# Given records:

• • • •

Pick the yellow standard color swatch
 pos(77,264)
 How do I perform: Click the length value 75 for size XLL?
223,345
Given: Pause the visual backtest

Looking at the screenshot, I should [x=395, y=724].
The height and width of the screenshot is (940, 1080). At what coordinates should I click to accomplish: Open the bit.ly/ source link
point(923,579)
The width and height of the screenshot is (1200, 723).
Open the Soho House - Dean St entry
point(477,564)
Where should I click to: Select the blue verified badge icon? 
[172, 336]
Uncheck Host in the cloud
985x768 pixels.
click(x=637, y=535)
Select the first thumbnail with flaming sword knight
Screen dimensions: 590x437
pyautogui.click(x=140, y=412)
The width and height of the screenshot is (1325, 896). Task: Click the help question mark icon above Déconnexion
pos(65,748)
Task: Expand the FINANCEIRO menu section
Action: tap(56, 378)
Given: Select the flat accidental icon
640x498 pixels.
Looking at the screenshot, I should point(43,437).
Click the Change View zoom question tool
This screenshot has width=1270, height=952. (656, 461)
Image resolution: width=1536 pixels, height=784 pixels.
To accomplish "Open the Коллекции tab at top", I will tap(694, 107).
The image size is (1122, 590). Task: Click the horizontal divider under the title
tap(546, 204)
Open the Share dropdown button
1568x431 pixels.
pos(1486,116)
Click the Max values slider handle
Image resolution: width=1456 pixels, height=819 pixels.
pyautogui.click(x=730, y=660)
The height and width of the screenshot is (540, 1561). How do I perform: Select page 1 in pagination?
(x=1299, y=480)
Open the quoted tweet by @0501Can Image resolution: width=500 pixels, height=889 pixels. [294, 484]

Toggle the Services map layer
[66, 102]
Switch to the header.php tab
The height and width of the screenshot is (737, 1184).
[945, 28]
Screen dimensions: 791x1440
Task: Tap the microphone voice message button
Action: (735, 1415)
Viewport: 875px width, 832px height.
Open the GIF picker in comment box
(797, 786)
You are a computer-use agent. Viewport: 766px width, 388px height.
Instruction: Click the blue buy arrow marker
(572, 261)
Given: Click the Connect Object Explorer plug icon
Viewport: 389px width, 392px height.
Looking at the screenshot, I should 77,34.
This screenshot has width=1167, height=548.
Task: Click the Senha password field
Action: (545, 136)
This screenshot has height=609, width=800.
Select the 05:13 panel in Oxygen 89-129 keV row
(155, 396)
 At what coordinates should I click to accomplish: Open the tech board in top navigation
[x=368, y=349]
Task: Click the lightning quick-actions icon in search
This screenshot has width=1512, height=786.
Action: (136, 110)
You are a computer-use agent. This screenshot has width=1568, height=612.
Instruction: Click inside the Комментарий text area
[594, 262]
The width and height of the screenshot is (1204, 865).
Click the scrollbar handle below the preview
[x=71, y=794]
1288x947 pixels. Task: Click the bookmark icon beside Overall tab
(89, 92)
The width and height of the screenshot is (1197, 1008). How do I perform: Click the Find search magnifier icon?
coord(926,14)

• • • •

# Request:
Convert the entries above into a Markdown table with the columns Row and Entry line, giving each non-blank line its own numbered row.

# Answer in full:
| Row | Entry line |
|---|---|
| 1 | Pick the yellow standard color swatch |
| 2 |  pos(77,264) |
| 3 |  How do I perform: Click the length value 75 for size XLL? |
| 4 | 223,345 |
| 5 | Given: Pause the visual backtest |
| 6 | Looking at the screenshot, I should [x=395, y=724]. |
| 7 | The height and width of the screenshot is (940, 1080). At what coordinates should I click to accomplish: Open the bit.ly/ source link |
| 8 | point(923,579) |
| 9 | The width and height of the screenshot is (1200, 723). |
| 10 | Open the Soho House - Dean St entry |
| 11 | point(477,564) |
| 12 | Where should I click to: Select the blue verified badge icon?  |
| 13 | [172, 336] |
| 14 | Uncheck Host in the cloud |
| 15 | 985x768 pixels. |
| 16 | click(x=637, y=535) |
| 17 | Select the first thumbnail with flaming sword knight |
| 18 | Screen dimensions: 590x437 |
| 19 | pyautogui.click(x=140, y=412) |
| 20 | The width and height of the screenshot is (1325, 896). Task: Click the help question mark icon above Déconnexion |
| 21 | pos(65,748) |
| 22 | Task: Expand the FINANCEIRO menu section |
| 23 | Action: tap(56, 378) |
| 24 | Given: Select the flat accidental icon |
| 25 | 640x498 pixels. |
| 26 | Looking at the screenshot, I should point(43,437). |
| 27 | Click the Change View zoom question tool |
| 28 | This screenshot has width=1270, height=952. (656, 461) |
| 29 | Image resolution: width=1536 pixels, height=784 pixels. |
| 30 | To accomplish "Open the Коллекции tab at top", I will tap(694, 107). |
| 31 | The image size is (1122, 590). Task: Click the horizontal divider under the title |
| 32 | tap(546, 204) |
| 33 | Open the Share dropdown button |
| 34 | 1568x431 pixels. |
| 35 | pos(1486,116) |
| 36 | Click the Max values slider handle |
| 37 | Image resolution: width=1456 pixels, height=819 pixels. |
| 38 | pyautogui.click(x=730, y=660) |
| 39 | The height and width of the screenshot is (540, 1561). How do I perform: Select page 1 in pagination? |
| 40 | (x=1299, y=480) |
| 41 | Open the quoted tweet by @0501Can Image resolution: width=500 pixels, height=889 pixels. [294, 484] |
| 42 | Toggle the Services map layer |
| 43 | [66, 102] |
| 44 | Switch to the header.php tab |
| 45 | The height and width of the screenshot is (737, 1184). |
| 46 | [945, 28] |
| 47 | Screen dimensions: 791x1440 |
| 48 | Task: Tap the microphone voice message button |
| 49 | Action: (735, 1415) |
| 50 | Viewport: 875px width, 832px height. |
| 51 | Open the GIF picker in comment box |
| 52 | (797, 786) |
| 53 | You are a computer-use agent. Viewport: 766px width, 388px height. |
| 54 | Instruction: Click the blue buy arrow marker |
| 55 | (572, 261) |
| 56 | Given: Click the Connect Object Explorer plug icon |
| 57 | Viewport: 389px width, 392px height. |
| 58 | Looking at the screenshot, I should 77,34. |
| 59 | This screenshot has width=1167, height=548. |
| 60 | Task: Click the Senha password field |
| 61 | Action: (545, 136) |
| 62 | This screenshot has height=609, width=800. |
| 63 | Select the 05:13 panel in Oxygen 89-129 keV row |
| 64 | (155, 396) |
| 65 |  At what coordinates should I click to accomplish: Open the tech board in top navigation |
| 66 | [x=368, y=349] |
| 67 | Task: Click the lightning quick-actions icon in search |
| 68 | This screenshot has width=1512, height=786. |
| 69 | Action: (136, 110) |
| 70 | You are a computer-use agent. This screenshot has width=1568, height=612. |
| 71 | Instruction: Click inside the Комментарий text area |
| 72 | [594, 262] |
| 73 | The width and height of the screenshot is (1204, 865). |
| 74 | Click the scrollbar handle below the preview |
| 75 | [x=71, y=794] |
| 76 | 1288x947 pixels. Task: Click the bookmark icon beside Overall tab |
| 77 | (89, 92) |
| 78 | The width and height of the screenshot is (1197, 1008). How do I perform: Click the Find search magnifier icon? |
| 79 | coord(926,14) |